Stored items
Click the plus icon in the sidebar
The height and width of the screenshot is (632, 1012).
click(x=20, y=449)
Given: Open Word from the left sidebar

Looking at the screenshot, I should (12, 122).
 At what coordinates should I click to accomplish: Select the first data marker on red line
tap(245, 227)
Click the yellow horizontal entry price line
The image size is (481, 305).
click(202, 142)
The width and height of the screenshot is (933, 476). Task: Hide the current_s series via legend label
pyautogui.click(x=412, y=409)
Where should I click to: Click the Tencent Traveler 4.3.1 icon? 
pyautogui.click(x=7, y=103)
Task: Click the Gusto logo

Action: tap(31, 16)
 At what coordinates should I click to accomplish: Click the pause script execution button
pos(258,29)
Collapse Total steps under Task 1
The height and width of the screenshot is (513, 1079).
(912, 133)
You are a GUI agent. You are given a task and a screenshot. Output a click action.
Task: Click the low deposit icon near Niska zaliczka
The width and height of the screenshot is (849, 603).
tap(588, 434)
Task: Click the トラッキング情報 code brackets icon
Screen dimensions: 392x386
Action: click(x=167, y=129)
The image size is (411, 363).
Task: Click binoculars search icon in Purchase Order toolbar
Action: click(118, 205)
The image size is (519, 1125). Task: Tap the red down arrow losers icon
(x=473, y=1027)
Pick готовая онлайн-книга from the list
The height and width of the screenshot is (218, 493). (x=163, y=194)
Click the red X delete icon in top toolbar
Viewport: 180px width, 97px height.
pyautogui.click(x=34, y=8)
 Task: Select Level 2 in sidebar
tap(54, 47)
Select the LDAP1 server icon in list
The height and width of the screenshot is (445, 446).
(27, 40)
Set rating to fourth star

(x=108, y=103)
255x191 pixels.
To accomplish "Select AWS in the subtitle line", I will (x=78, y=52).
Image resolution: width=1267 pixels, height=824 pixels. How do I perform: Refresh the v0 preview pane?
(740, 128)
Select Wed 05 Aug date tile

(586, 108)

## Exercise prompt
Give back each line above exactly as written.

## Result
Click the plus icon in the sidebar
The height and width of the screenshot is (632, 1012).
click(x=20, y=449)
Given: Open Word from the left sidebar

Looking at the screenshot, I should (12, 122).
 At what coordinates should I click to accomplish: Select the first data marker on red line
tap(245, 227)
Click the yellow horizontal entry price line
The image size is (481, 305).
click(202, 142)
The width and height of the screenshot is (933, 476). Task: Hide the current_s series via legend label
pyautogui.click(x=412, y=409)
Where should I click to: Click the Tencent Traveler 4.3.1 icon? 
pyautogui.click(x=7, y=103)
Task: Click the Gusto logo

Action: tap(31, 16)
 At what coordinates should I click to accomplish: Click the pause script execution button
pos(258,29)
Collapse Total steps under Task 1
The height and width of the screenshot is (513, 1079).
(912, 133)
You are a GUI agent. You are given a task and a screenshot. Output a click action.
Task: Click the low deposit icon near Niska zaliczka
The width and height of the screenshot is (849, 603).
tap(588, 434)
Task: Click the トラッキング情報 code brackets icon
Screen dimensions: 392x386
Action: click(x=167, y=129)
The image size is (411, 363).
Task: Click binoculars search icon in Purchase Order toolbar
Action: click(118, 205)
The image size is (519, 1125). Task: Tap the red down arrow losers icon
(x=473, y=1027)
Pick готовая онлайн-книга from the list
The height and width of the screenshot is (218, 493). (x=163, y=194)
Click the red X delete icon in top toolbar
Viewport: 180px width, 97px height.
pyautogui.click(x=34, y=8)
 Task: Select Level 2 in sidebar
tap(54, 47)
Select the LDAP1 server icon in list
The height and width of the screenshot is (445, 446).
(27, 40)
Set rating to fourth star

(x=108, y=103)
255x191 pixels.
To accomplish "Select AWS in the subtitle line", I will (x=78, y=52).
Image resolution: width=1267 pixels, height=824 pixels. How do I perform: Refresh the v0 preview pane?
(740, 128)
Select Wed 05 Aug date tile

(586, 108)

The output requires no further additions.